Burwood | Bodo Muche

 War Memorial

Burwood Public Art | Sculpture by Bodo Muche

Bodo Muche
2015

This is the most resonating war memorial I've ever come across. It's the kind of stories we need to read more often. Burwood has done an amazing job with this sculpture. I felt both proud and sad reading Mr. Hall's story. 


Plaque:

‘The Bugler from Burwood’

The story of Leonard Francis Hall, 9 May 1897 – 24 February 1999
Leonard Francis Hall was born in Burwood on 9 May 1897 and was part of the celebrated 10th Light Horse Regiment which included some of the best riders in the world. Hall enlisted in the First Australian Imperial Force in 1915 after the Major of the Light Horse Regiment heard him play the bugle and begged him to join as their regiment did not have a bugler. As Hall boarded the boat to the Great War with his bugle in hand, that he would not play again, he plucked an emu plume from his slouch hat and placed it into the hands of a girl waving in the crowd. When Hall landed at Gallipoli in the former Ottoman Empire he was the lead machine-gunner in the impossible assault
of the Battle of Nek. This was the worst battle of the Gallipoli campaign with 879 of his fellow diggers killed.
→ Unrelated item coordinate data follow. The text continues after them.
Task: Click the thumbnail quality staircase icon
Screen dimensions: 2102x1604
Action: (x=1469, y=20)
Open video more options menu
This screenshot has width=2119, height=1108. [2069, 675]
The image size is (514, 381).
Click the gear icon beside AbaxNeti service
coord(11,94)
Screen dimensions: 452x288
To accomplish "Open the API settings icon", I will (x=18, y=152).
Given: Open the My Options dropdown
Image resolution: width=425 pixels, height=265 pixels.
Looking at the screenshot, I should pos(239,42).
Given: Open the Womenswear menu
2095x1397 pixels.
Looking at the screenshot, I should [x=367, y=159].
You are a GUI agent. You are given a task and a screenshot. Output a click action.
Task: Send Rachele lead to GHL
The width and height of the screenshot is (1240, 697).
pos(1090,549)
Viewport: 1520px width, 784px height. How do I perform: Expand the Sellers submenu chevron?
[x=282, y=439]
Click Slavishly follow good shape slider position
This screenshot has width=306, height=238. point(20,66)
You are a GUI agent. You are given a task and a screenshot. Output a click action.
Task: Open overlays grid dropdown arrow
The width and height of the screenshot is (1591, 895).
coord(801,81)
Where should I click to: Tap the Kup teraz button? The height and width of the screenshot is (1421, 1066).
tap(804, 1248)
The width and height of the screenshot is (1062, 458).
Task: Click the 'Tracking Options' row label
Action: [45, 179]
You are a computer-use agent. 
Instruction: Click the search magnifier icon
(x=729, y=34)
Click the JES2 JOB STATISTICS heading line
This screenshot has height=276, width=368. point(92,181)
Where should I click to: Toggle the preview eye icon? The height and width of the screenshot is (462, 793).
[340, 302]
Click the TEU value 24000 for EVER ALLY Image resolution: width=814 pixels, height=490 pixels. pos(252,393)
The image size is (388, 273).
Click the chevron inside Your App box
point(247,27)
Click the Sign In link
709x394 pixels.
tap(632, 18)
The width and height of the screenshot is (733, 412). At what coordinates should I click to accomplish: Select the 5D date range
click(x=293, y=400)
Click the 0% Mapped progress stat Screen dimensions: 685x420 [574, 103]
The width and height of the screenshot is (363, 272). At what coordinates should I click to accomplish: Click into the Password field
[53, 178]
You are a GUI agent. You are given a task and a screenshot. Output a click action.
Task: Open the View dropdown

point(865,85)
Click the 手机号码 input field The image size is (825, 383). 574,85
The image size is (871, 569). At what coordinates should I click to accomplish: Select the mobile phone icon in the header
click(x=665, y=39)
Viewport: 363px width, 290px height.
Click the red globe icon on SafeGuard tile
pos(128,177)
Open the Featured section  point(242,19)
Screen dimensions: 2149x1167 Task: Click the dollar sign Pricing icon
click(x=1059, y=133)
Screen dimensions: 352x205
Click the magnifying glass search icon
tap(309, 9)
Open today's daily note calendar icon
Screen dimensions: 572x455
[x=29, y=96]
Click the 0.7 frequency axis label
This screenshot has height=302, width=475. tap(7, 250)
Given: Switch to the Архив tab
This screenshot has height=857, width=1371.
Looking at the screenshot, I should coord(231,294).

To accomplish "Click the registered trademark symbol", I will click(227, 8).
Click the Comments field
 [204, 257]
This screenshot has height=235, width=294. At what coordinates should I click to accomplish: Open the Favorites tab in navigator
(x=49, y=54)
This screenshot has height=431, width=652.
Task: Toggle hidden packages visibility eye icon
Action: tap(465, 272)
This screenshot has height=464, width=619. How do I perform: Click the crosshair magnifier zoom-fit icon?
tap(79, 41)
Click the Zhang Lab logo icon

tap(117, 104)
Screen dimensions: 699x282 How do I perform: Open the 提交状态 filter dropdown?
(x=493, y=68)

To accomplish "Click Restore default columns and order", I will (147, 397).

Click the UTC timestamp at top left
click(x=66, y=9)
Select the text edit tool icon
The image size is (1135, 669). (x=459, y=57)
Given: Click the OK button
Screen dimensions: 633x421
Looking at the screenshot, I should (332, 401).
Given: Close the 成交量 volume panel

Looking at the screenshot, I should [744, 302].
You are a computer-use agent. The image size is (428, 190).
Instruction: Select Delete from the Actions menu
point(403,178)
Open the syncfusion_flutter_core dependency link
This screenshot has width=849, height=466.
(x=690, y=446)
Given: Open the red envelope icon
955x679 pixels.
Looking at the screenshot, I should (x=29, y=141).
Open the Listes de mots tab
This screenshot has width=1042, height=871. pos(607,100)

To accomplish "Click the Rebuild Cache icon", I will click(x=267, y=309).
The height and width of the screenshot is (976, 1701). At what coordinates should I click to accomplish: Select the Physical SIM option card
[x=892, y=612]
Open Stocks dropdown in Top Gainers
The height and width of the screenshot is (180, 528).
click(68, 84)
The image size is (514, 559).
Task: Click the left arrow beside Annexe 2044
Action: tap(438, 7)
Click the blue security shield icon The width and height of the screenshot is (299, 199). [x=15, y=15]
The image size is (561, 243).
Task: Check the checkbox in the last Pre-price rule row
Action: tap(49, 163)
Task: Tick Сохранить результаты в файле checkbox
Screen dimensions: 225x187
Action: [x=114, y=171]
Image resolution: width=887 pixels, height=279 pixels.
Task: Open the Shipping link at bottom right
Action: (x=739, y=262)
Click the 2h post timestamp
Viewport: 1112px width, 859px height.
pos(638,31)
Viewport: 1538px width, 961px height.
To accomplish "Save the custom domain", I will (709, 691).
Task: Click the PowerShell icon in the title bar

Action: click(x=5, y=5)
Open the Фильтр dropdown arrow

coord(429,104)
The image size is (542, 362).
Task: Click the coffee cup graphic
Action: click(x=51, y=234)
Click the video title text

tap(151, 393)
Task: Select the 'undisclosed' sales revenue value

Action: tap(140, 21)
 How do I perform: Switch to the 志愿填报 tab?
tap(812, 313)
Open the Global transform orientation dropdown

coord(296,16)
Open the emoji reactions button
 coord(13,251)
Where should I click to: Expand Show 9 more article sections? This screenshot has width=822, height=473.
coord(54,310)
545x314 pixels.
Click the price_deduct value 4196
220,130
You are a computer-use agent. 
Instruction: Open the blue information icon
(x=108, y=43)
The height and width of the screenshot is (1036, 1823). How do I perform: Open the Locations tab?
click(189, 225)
After evacuating the Gallipoli peninsula, Hall fought in the Battle of Beersheba in Ottoman Syria in 1917 where he was
injured by a bomb which killed nine out of his 14-man crew and his horse, Q6. The courage he exhibited during this campaign saw him picked by Thomas Edward Lawrence (Lawrence of Arabia) to help the British Empire in the Capture of Damascus in 1918. Hall returned to Australia in 1919 and was met by a woman who said, “Excuse me sir, would you like your plume back?” Hall married his feather caretaker two years later and they had two children.
Leonard Francis Hall died in Perth in 24 February 1999, aged 101 years, after living a life of perseverance, strength and heroism.